I agree that the end result is the same. In this batch I will have to do both methods to get the desired result. I also agree that had I added the juice prior to closing it up and drawing the vacuum I would have known if there was enough weight on the wood prior to sealing it up. I also agree that you can control the foaming with a release valve. I disagree on the power needed to get the job done in the wet vs dry argument. I would add here that if I ran the numbers thru the formula that the power needed to get the air out of the wood will be slightly less dry than wet until the point of no air being left in the wood then they would be equal. I this were displayed in a graph you would see the top portion of the graph very similar where the vacuum approached full vacuum vs power needed to generate the full vacuum. On the lower end it will take much less power to generate the vacuum to start dry vs the power needed to generate the vacuum thru the liquid.

Reactions: Great Post 1 | Informative 1


----------



## Tclem

I majored in women and they are hard to please either way

Reactions: Like 2 | Agree 3 | Great Post 1 | Funny 8


----------



## Treecycle Hardwoods

I have thought about this a little more and have another example that will likely be easier to relate to.... Using a garden hose and a bucket full of water will highlight what I am talking about a little better you will also need an 8 or 10' ladder. Keep the bucket of water on the ground with one end of the hose in the water, climb to the top of the ladder and try to suck the water thru it. It would be hard but some may be able to do it. Then let all the water out of the hose and just suck air thru the hose and i bet everyone can do that. Now the hard part put the hose back in the water and suck water part way up and then hold it there while you remove the end of the hose from the water and continue to hold the water in the hose using the vacuum your mouth generates. This is nearly impossible to do but it highlights the different powers needed to pull a vacuum in a dry and wet situation like in a vacuum chamber. Pulling a dry vacuum in a hose is easy and everyone can do it. Pulling a vacuum in a hose partly filled with water and partly filled with air requires much much more power to accomplish. Having a tube partly filled with air and partly filled with liquid is the exact situation you get in a wet vacuum chamber. Having a tube filled with just air is the situation you have in a dry chamber. Both will yield the same end result of a stabilized piece of wood.


----------



## Kevin

Treecycle Hardwoods said:


> Being a physics major in college I know it takes more power to draw liquid up a longer tube than a short one of the same diameter.



I majored in wiminz too so this is probably all wrong. I pulled thousands of vacuums working for my dad's HVAC business about 60/40 commercial refrigeration/residential. We pulled vacuums on hermitcally sealed systems after we removed the freon made the repairs etc and at times sucked a lot of non condensables through our pumps and they lasted for years because we kept new oil in them.

I doubt these vacuum pumps are working anywhere near as hard pulling from a small chamber dry or wet as I put mine through so maybe it's all moot.

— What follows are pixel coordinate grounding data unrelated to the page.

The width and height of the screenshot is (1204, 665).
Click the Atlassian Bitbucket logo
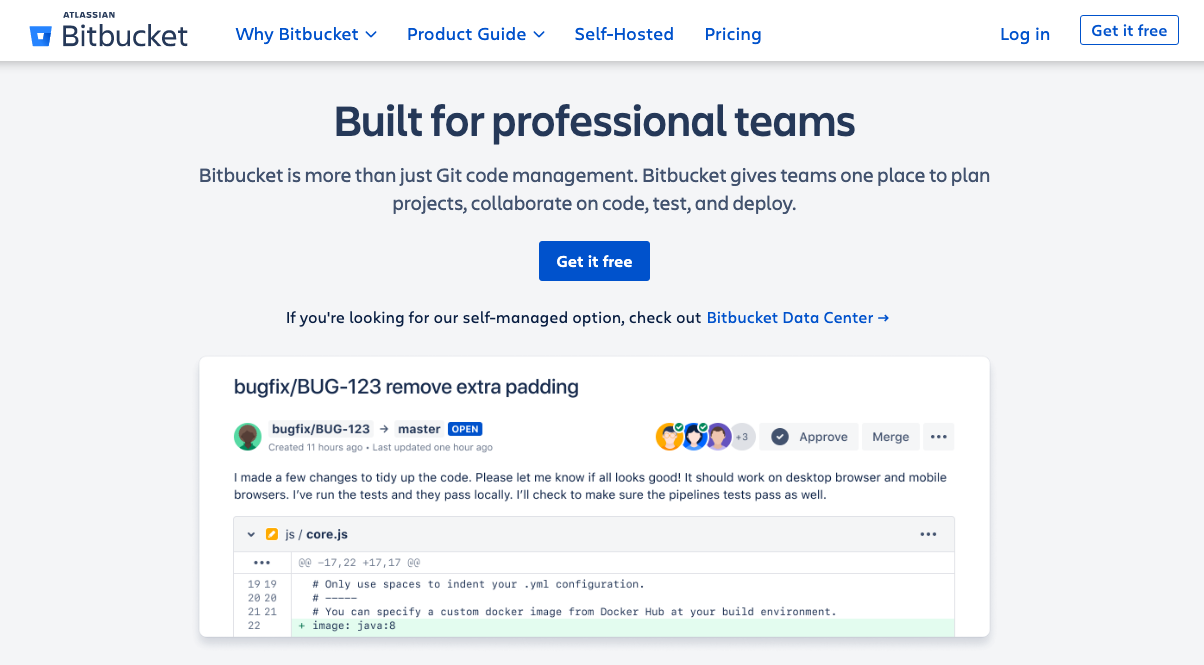tap(109, 33)
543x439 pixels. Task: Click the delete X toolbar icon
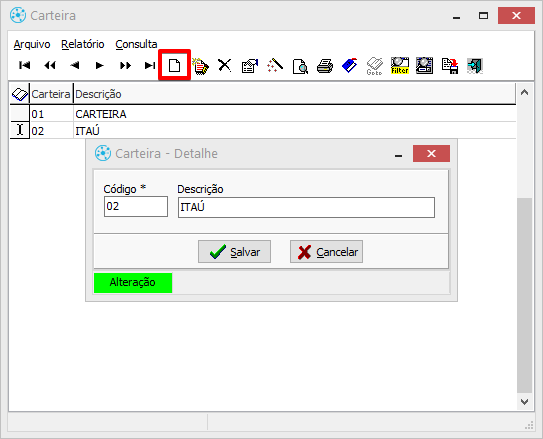tap(225, 65)
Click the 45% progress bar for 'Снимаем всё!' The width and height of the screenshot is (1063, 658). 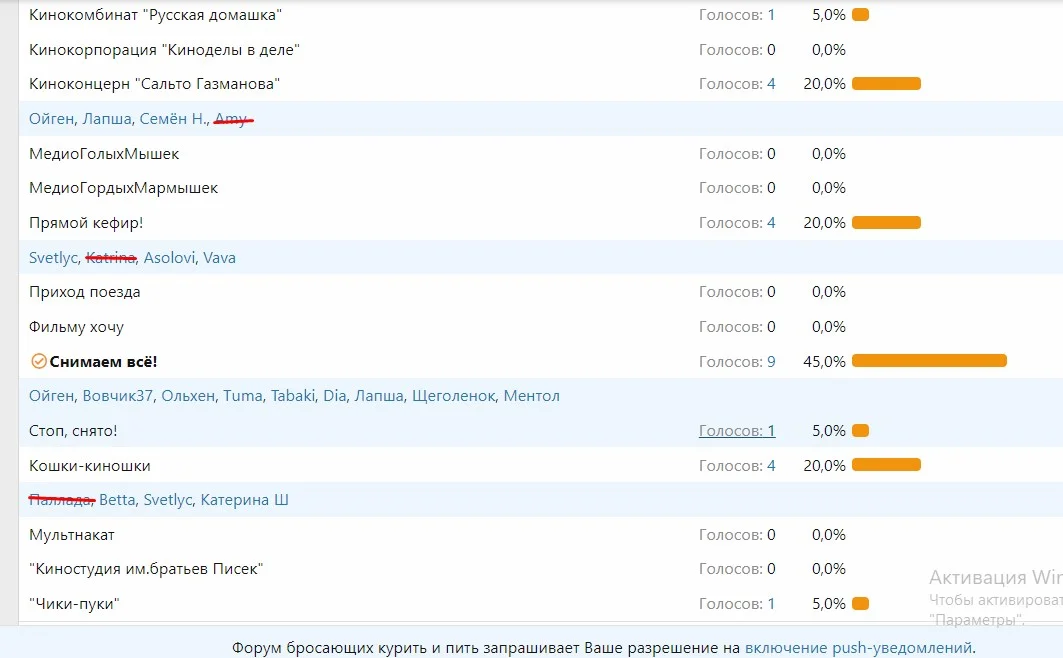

But Greg, my non physics brain tells me the vacuum pump isn't pulling the resin as much as the resin is simply following the vacuum. If you're pulling a vacuum on a dry system, your trying to pull the copper ends and walls apart (so to speak) but when you're pulling wet, the liquid is in a sense making it *easier* on the pump IMO if there's any difference at all. I see what you're saying that pulling all that weight up a column takes longer than just pulling air, but I don't think it's pulling the weight at al. I think the liquid is chasing the vacuum.

The only way to be sure is time a vacuum with a dry chamber versus wet. Maybe you did that in college class and that's what you're saying. Either way I don't think it matters to the life of the vacuum as long as clean oil it kept in it, and you don't screw up and choke the vacuum with resin routinely.


----------



## TurnTex

Remember, you are not pulling anything through a hose other than air. You are creating a lower pressure inside the chamber above the resin. This lower pressure causes the air from the wood to move from it state of higher pressure to the lower pressure state above the liquid. The straw or hose analogy does not work here! With the hose you are dealing with static pressure and such.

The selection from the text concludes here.